基于LLM引导输入变异与语义反馈的混合模糊测试 (Hybrid Fuzzing with LLM-Guided Input Mutation and Semantic Feedback)

Software fuzzing has become a cornerstone in automated vulnerability discovery, yet existing mutation strategies often lack semantic awareness, leading to redundant test cases and slow exploration of deep program states. In this work, I present a hybrid fuzzing framework that integrates static and dynamic analysis with Large Language Model (LLM)-guided input mutation and semantic feedback. Static analysis extracts control-flow and data-flow information, which is transformed into structured prompts for the LLM to generate syntactically valid and semantically diverse inputs. During execution, I augment traditional coverage-based feedback with semantic feedback signals-derived from program state changes, exception types, and output semantics-allowing the fuzzer to prioritize inputs that trigger novel program behaviors beyond mere code coverage.

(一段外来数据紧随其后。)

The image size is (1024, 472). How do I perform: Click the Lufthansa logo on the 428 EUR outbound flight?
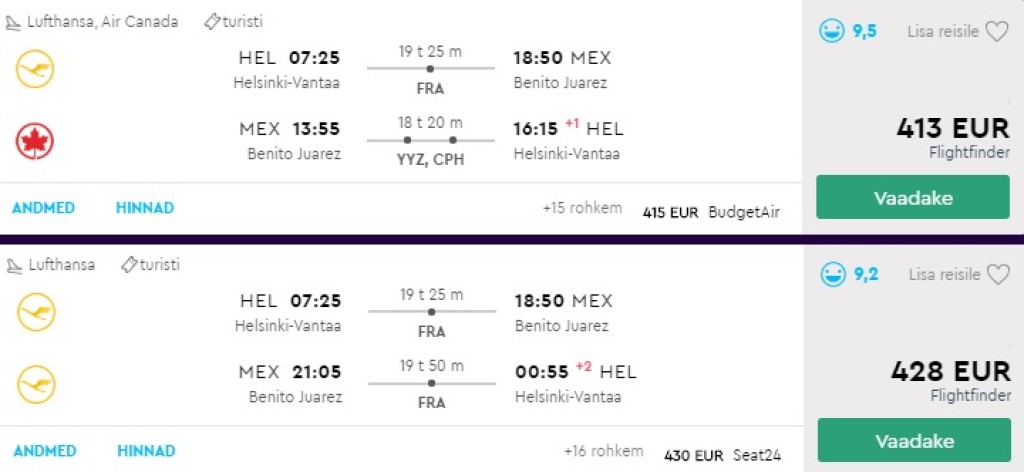[x=36, y=313]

I implement our approach atop AFL++, combining program instrumentation with embedding-based semantic similarity metrics to guide seed selection. Evaluation on real-world open-source targets, including libpng, tcpdump, and sqlite, demonstrates that our method achieves faster time-to-first-bug, higher semantic diversity, and a competitive number of unique bugs compared to state-of-the-art fuzzers. This work highlights the potential of combining LLM reasoning with semantic-aware feedback to accelerate and deepen vulnerability discovery.

翻译：软件模糊测试已成为自动化漏洞发现的核心技术，然而现有变异策略通常缺乏语义感知能力，导致测试用例冗余且深层程序状态探索缓慢。本研究提出一种混合模糊测试框架，将静态与动态分析结合大型语言模型（LLM）引导的输入变异与语义反馈。静态分析提取控制流与数据流信息，并转化为结构化提示词供LLM生成语法有效且语义多样化的输入。在执行过程中，我在传统基于覆盖率的反馈机制基础上，增加了源自程序状态变化、异常类型及输出语义的语义反馈信号，使模糊测试器能够优先处理那些触发超越单纯代码覆盖的新型程序行为的输入。我在AFL++平台上实现了该方法，通过结合程序插桩与基于嵌入的语义相似度度量来指导种子选择。在libpng、tcpdump和sqlite等真实开源目标上的评估表明，相较于最先进的模糊测试工具，本方法实现了更快的首次漏洞发现时间、更高的语义多样性，并在独立漏洞数量上具有竞争力。这项工作凸显了将LLM推理与语义感知反馈相结合，在加速和深化漏洞发现方面的潜力。